OB: Will there be any more Nick Stefanos books?
GP: Nah, he’s done.
OB: So we’ll never get to see him finally deal with his demons?
GP: Well, I kind of gave him some hope in “Shame the Devil” – and my hard core fans didn’t like that! They wanted him to end up in the gutter! But my world view has changed and I didn’t want to leave him in the gutter. I can’t really write anymore where there’s no hope at all – it just doesn’t make sense to me. I wouldn’t be able to live in a world where there wasn’t any hope! So I picked him up a little bit – he’s not straight yet, but he’s working on it…because the Stefanos books were really the story of one guy’s slow descent into hell – “Down by the River where the Dead Men Go” is really the darkest thing I’ve ever written. I thought that book was the end for him! But after that I wrote “The Big Blowdown” and it was almost tragic to see this little kid with all that ahead of him… so I wanted to bring him back in a little bit.
OB: How much of you was in Nick? He is, as you say, a pretty messed up character, and an alcoholic…
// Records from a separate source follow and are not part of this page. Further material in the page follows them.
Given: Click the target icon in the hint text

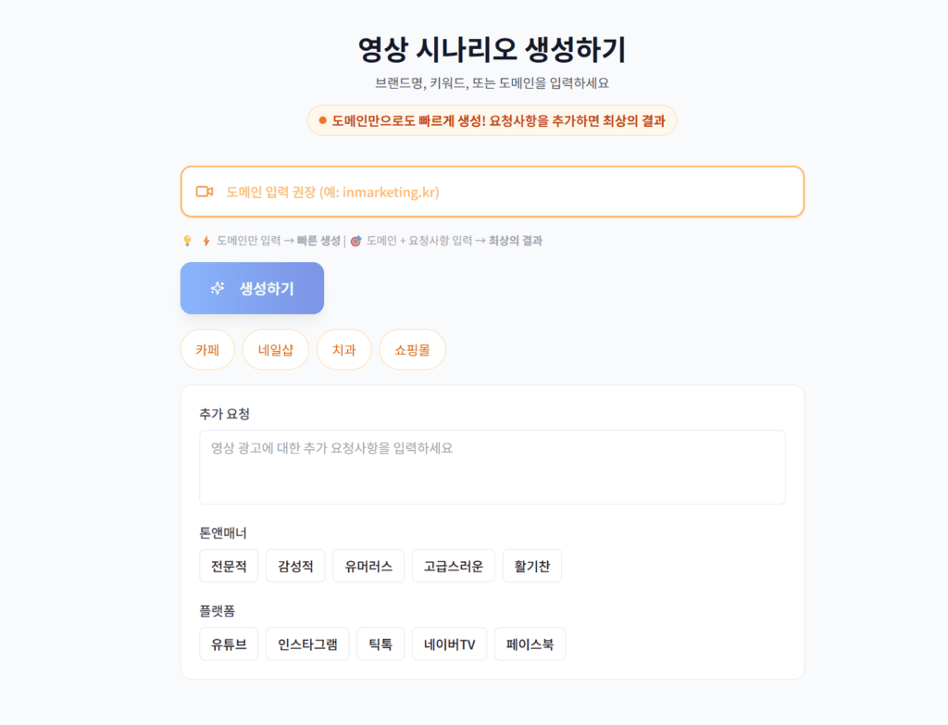Looking at the screenshot, I should pyautogui.click(x=356, y=241).
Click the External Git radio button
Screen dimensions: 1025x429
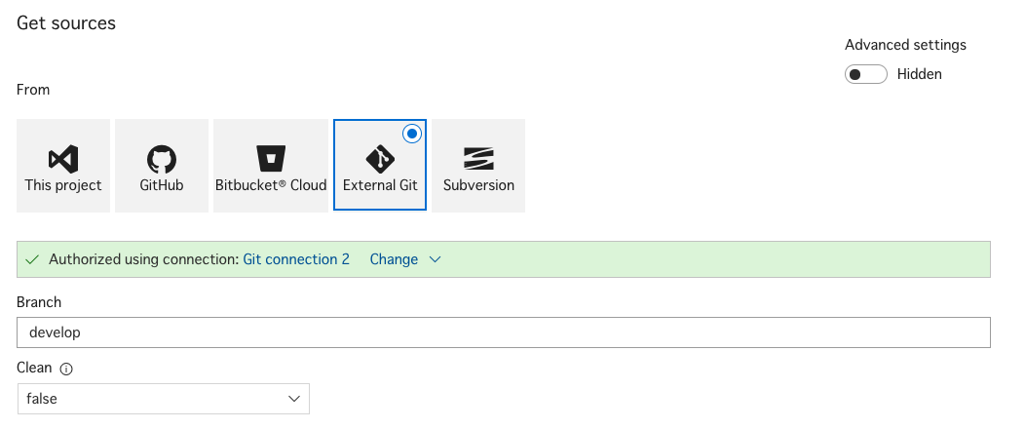point(412,135)
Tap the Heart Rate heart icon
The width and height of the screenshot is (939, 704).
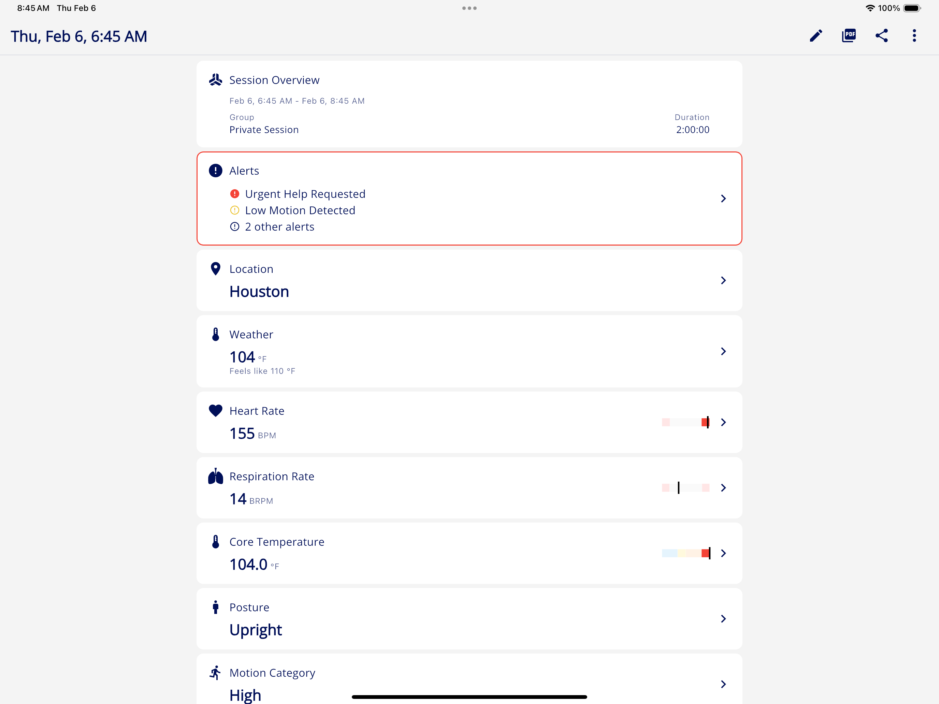point(216,411)
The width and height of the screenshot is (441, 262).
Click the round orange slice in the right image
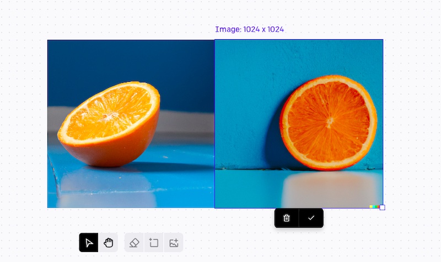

GP: Well, I’ve lived a long life, y’know! I’m forty three now, and up to my early thirties there was a lot of… well, writing pulled me out, my family further pulled me out, and I know now that the way I want to go is to just write about that kind of life, I don’t want to do it anymore man, because I’ve been there! If I was doing that now, I’d be a loser, basically. But I don’t want to put it down, or say that other people shouldn’t go that way, because I also had a lot of fun! In the books there is a sense that they’re having a ball… but there is the morning after, you gotta pay for it. But, shit man, it’s a lotta fun too!